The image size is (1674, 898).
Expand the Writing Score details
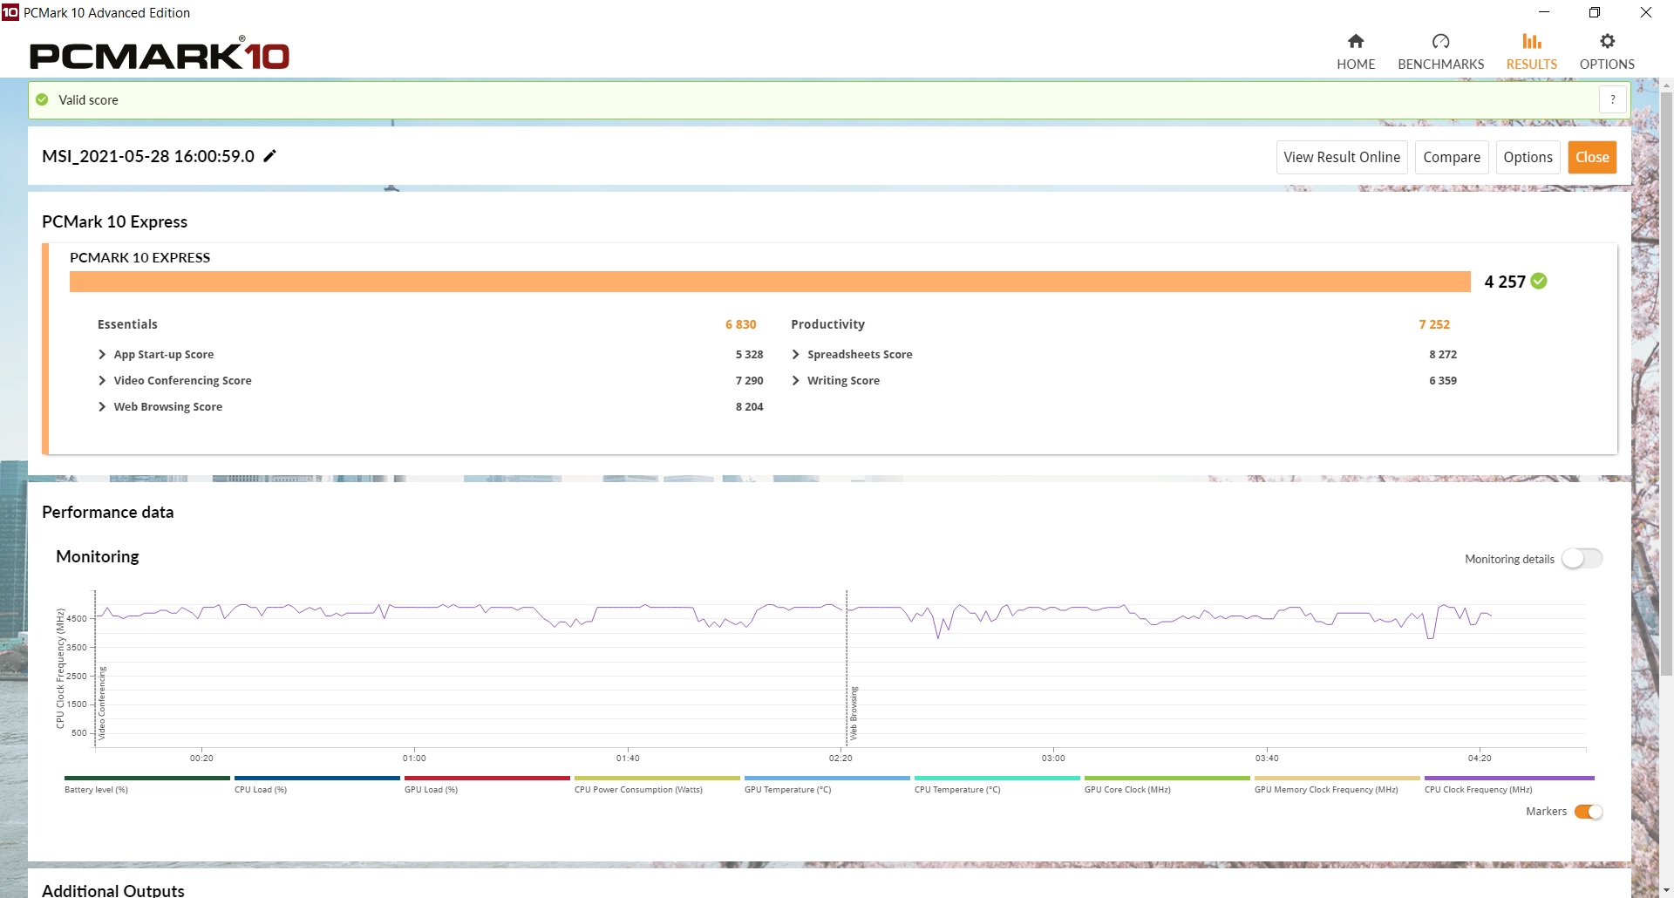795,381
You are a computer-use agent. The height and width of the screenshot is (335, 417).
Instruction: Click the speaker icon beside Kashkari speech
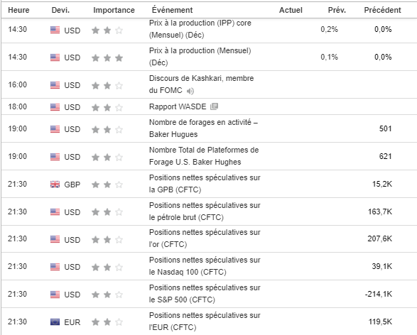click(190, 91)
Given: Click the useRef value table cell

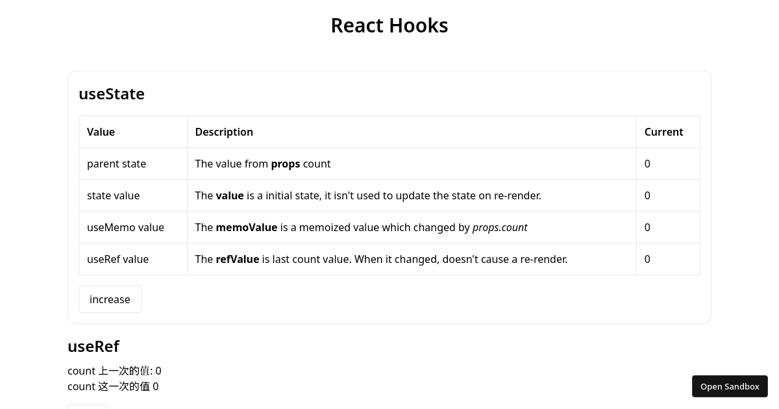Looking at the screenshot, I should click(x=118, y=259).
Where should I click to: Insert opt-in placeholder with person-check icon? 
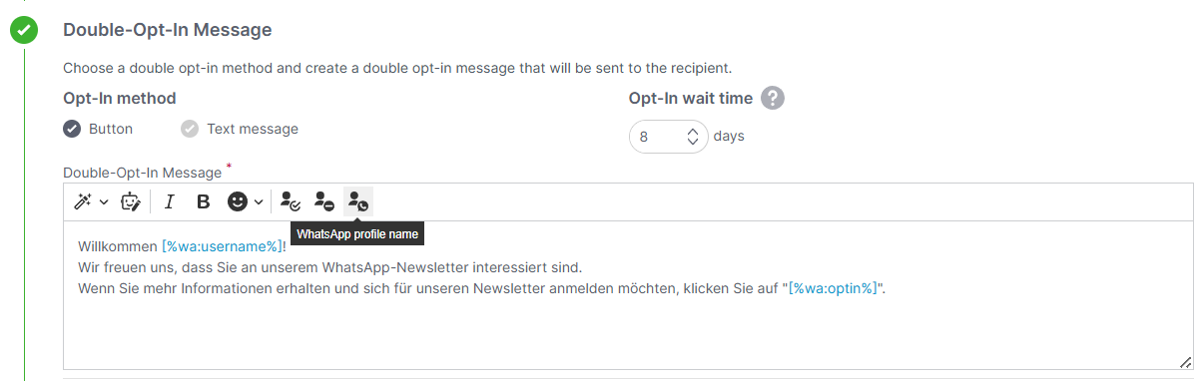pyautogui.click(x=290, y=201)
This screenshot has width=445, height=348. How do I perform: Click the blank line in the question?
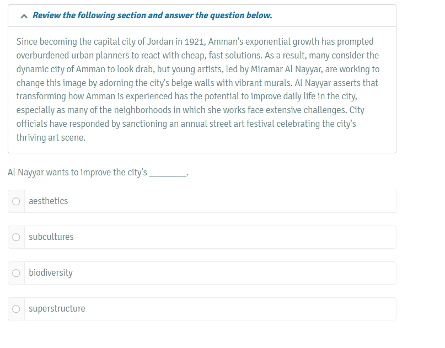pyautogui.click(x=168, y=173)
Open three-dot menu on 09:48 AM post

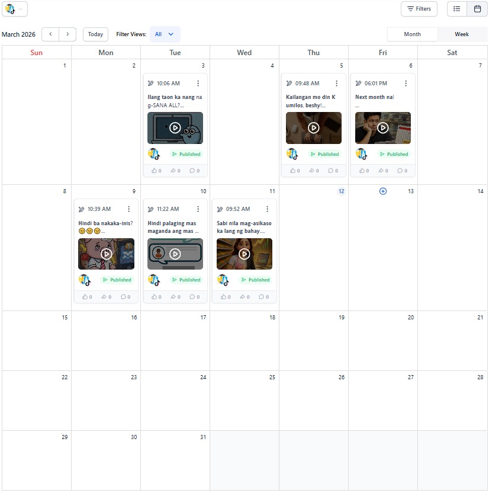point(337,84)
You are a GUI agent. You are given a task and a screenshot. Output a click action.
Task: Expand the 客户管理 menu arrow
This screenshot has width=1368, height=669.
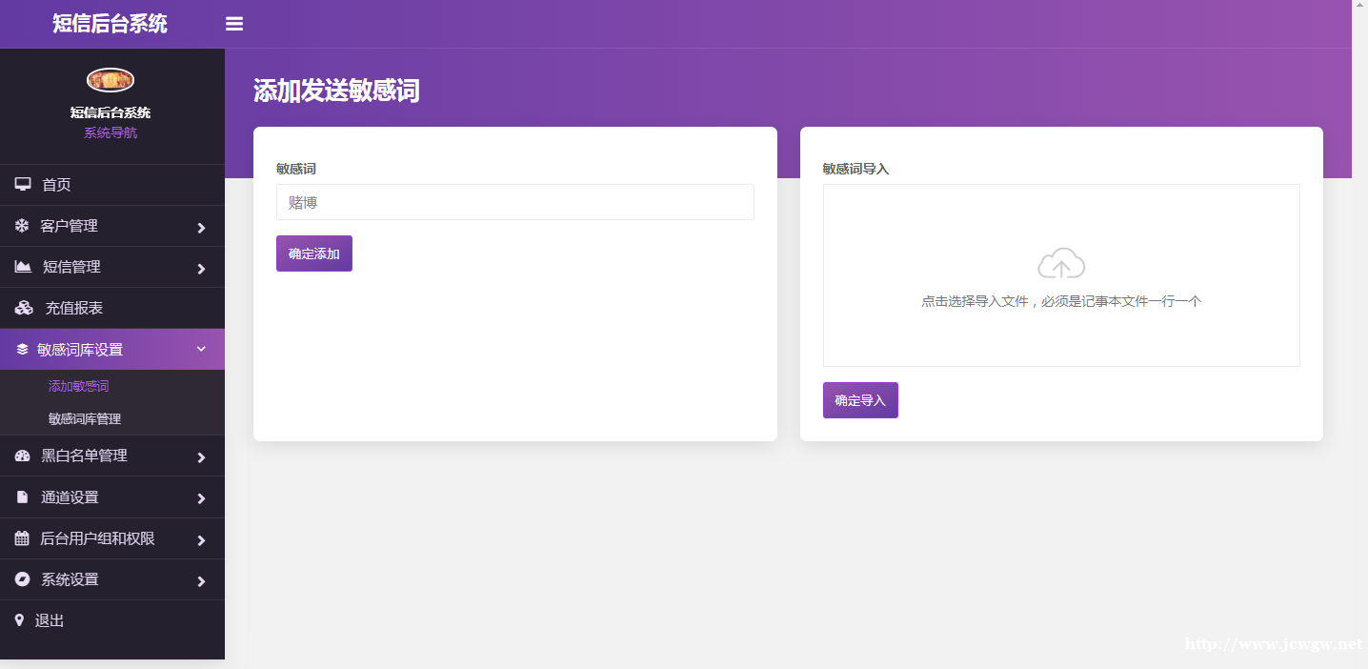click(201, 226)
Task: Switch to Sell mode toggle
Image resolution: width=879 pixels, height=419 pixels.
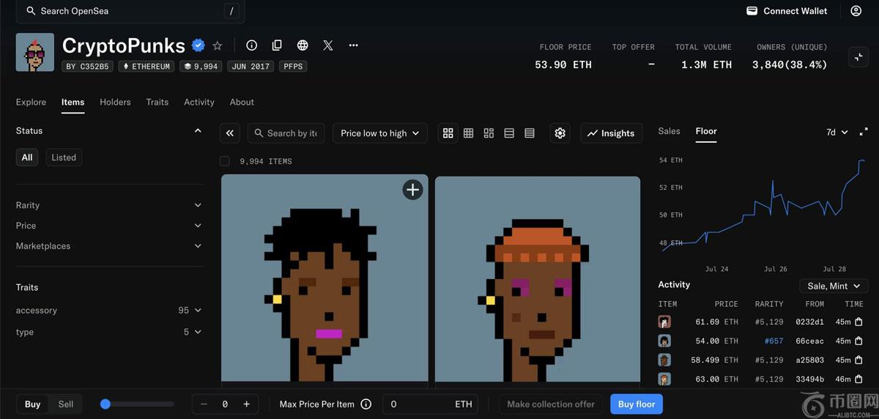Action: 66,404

Aim of the task: Your task is to give again, unchanged, the lines from the line that contains "Image resolution: width=879" to the end of the records. Include both end lines but no pictures.

Result:
Image resolution: width=879 pixels, height=419 pixels.
Action: 66,404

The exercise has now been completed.